We won some and we lost some this Election Day. Actually, we lost one and won everything else. It was, indeed, a very big day for marijuana reform across the country.
Two new states voted to legalize recreational marijuana: Oregon and Alaska. That brings the total number of states where pot is legal to four, including Washington and Colorado.
At the same time, voters in Washington, D.C. legalized pot by a wide margin. That vote could be in jeopardy, though, since Congress has the power to overturn local District laws.
There was one big defeat on Nov. 4: Florida rejected a medical marijuana amendment. Most Floridians supported the measure, but not the critical 60 percent needed to enact it.
The big wins of the day were in Oregon and Alaska. Oregon approved legalization with about 54 percent of the vote. Voters in Alaska opted for legalization with 52 percent of the vote. Both margins were wide enough to support the contention that cannabis reform is rapidly spreading across the country.
The New Laws
Oregon’s new law will allow residents and visitors over 21 to carry up to an ounce of weed in public. Oregonians can also keep up to eight ounces at home and grow up to four plants, making this the most liberal legalization policy passed to date.

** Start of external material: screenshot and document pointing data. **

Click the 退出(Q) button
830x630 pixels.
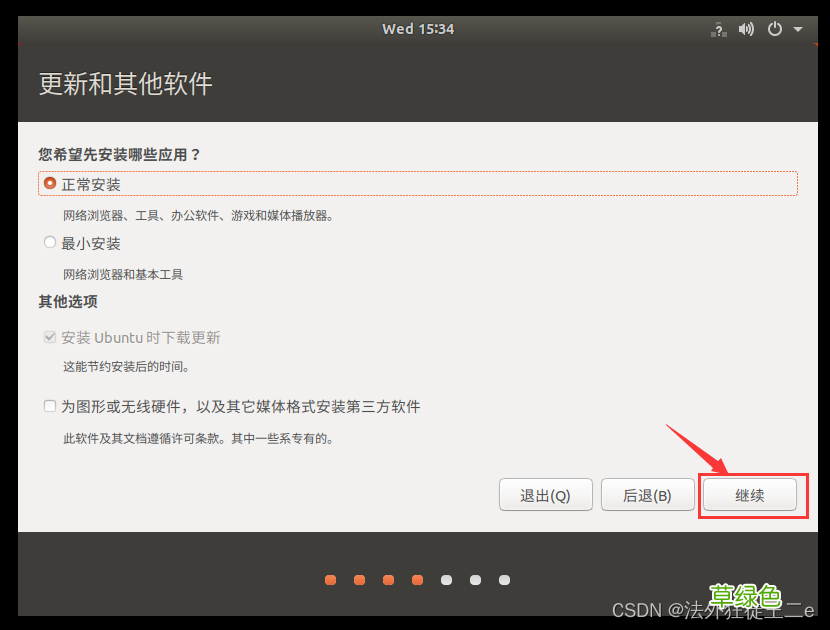545,494
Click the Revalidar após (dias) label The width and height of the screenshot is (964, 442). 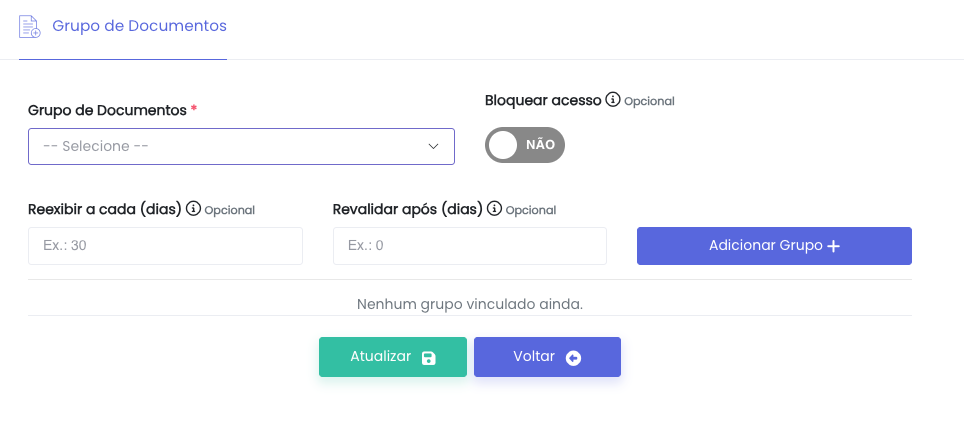coord(407,209)
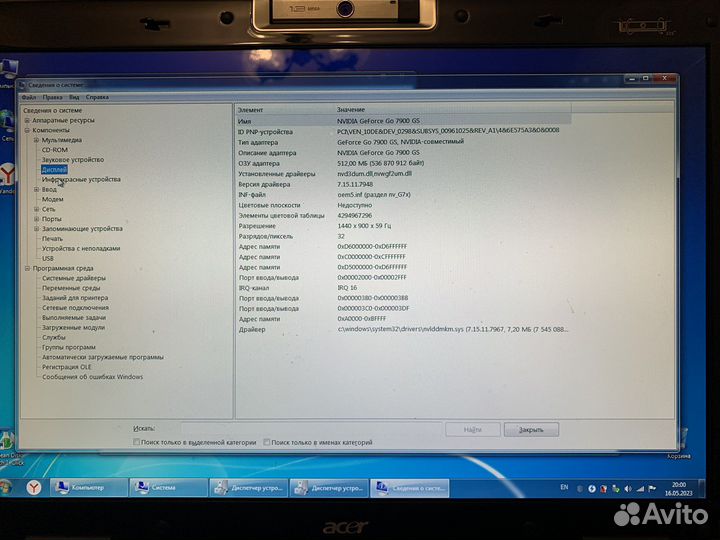Image resolution: width=720 pixels, height=540 pixels.
Task: Click the Закрыть button
Action: pyautogui.click(x=531, y=429)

In Alaska, residents and visitors over 21 will be able to possess up to an ounce and grow up to six plants at home. Residents were already able to possess up to four ounces at home under a state Supreme Court ruling from the 1970s, but now legal cultivators and sellers will supplant the underground market.

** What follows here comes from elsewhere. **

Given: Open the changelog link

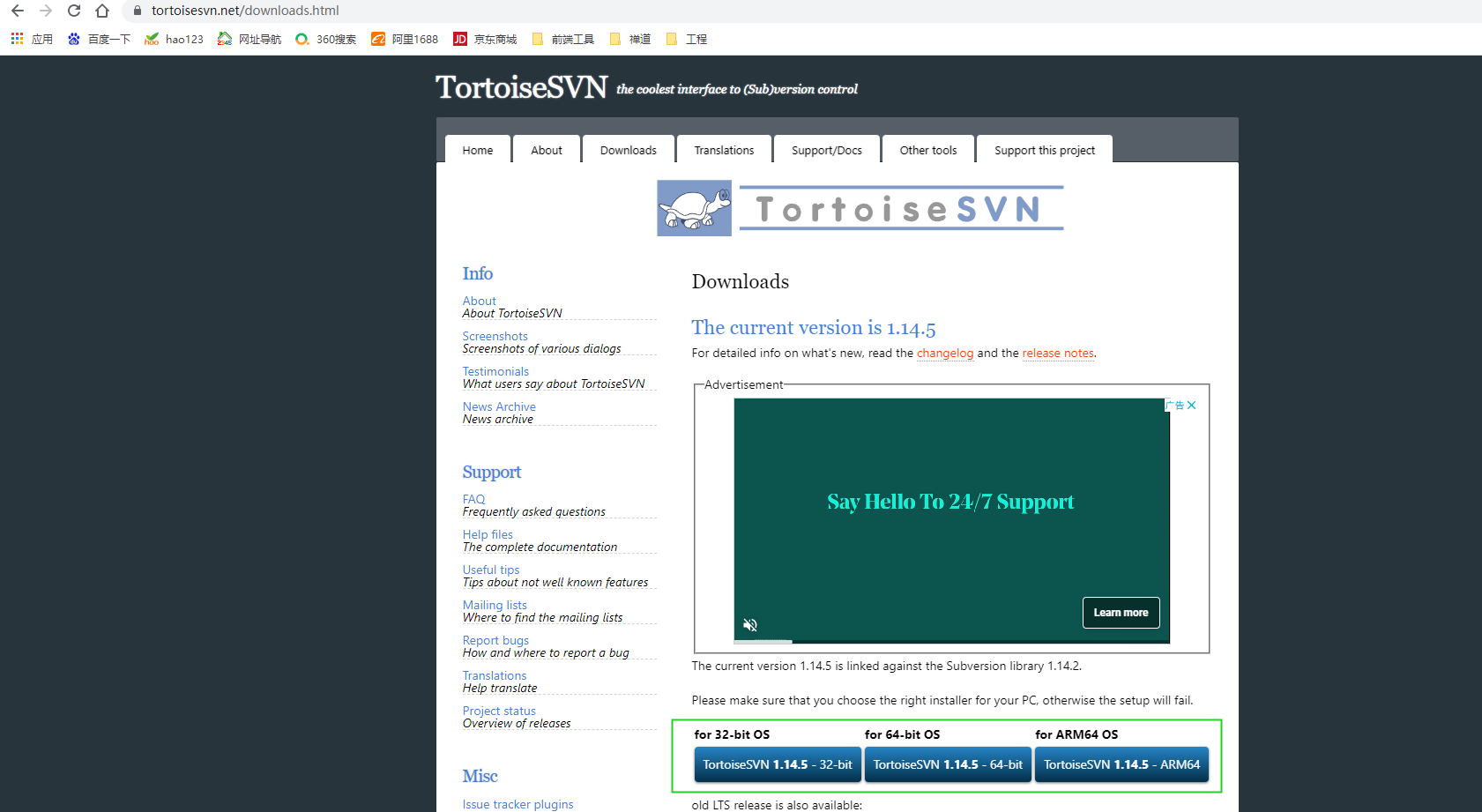Looking at the screenshot, I should click(945, 353).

On the other side of the country, meanwhile, a whopping 70 percent of D.C. voters passed a marijuana legalization measure. The ordinance allows adults over 21 to possess up to two ounces and grow up to six plants on private property.

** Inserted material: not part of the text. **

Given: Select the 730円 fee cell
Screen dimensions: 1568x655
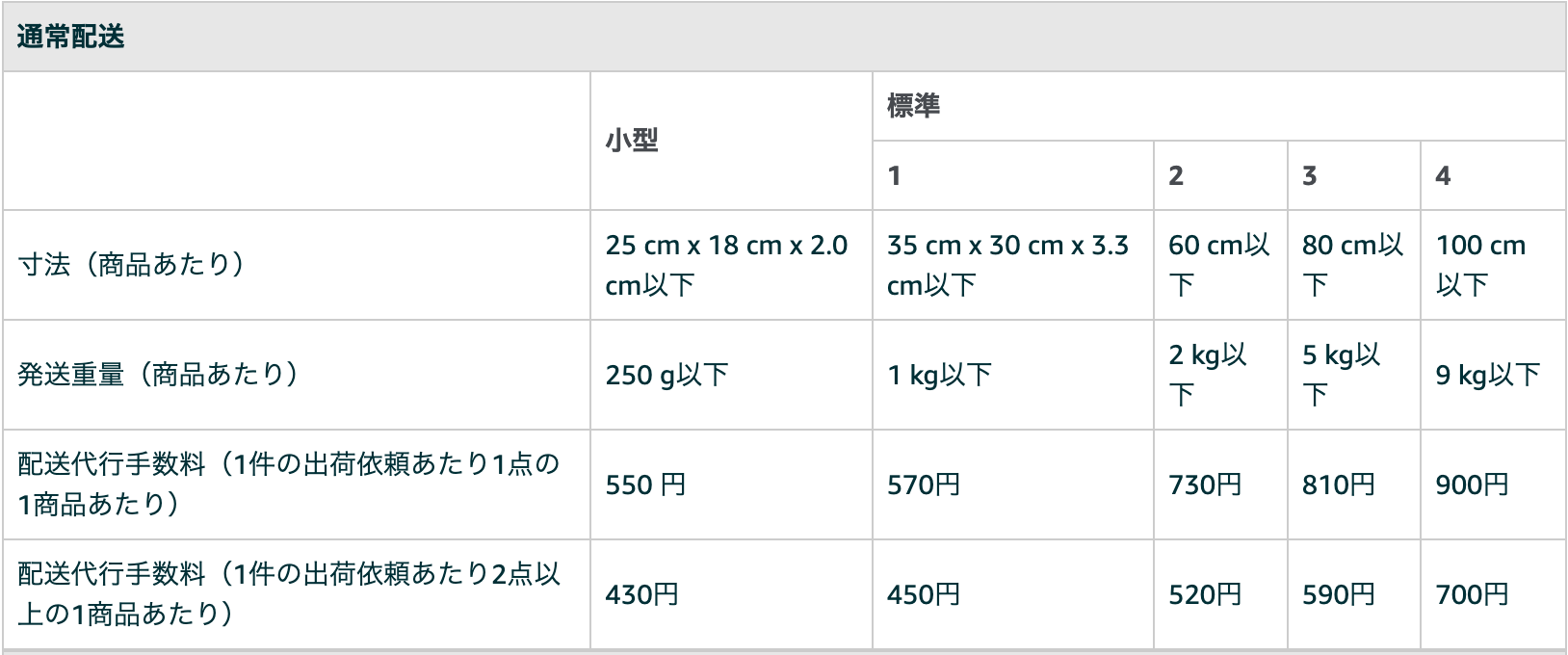Looking at the screenshot, I should pos(1205,485).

That policy could be overturned by Republicans in Congress now that they control both houses. Some House members have threatened to do so, including Rep. Andy Harris of Maryland, whose congressional district neighbors D.C.
It’s not clear whether that will happen. President Obama must sign any such legislation, and he could alienate Democrats in the District if he were to do so.
Florida Vote Fell Short
The one big loss of the day came in the Sunshine State, where 58 percent of voters backed medical weed. That wasn’t enough to make the proposal law, however. This marks a setback for the future of pot in the Deep South, but may not reflect any national trends.
Several communities in Michigan rejected legalization, but several others approved it. Michigan is now the centerpiece in the local fight to legalize marijuana one city at a time.
Overall, it was a landmark moment for weed. And it bodes extremely well for the future of reform across the country.
Several more states could vote for legalization in two years, including California, Arizona, Nevada, and Maine. Other targets for the near future include Rhode Island, Massachusetts, Delaware, Connecticut and New Mexico.
Presidential elections typically draw a much younger pool of voters than midterms. That means 2016 is likely to see a new wave of pro-legalization voters who will almost certainly propel a few states to victory.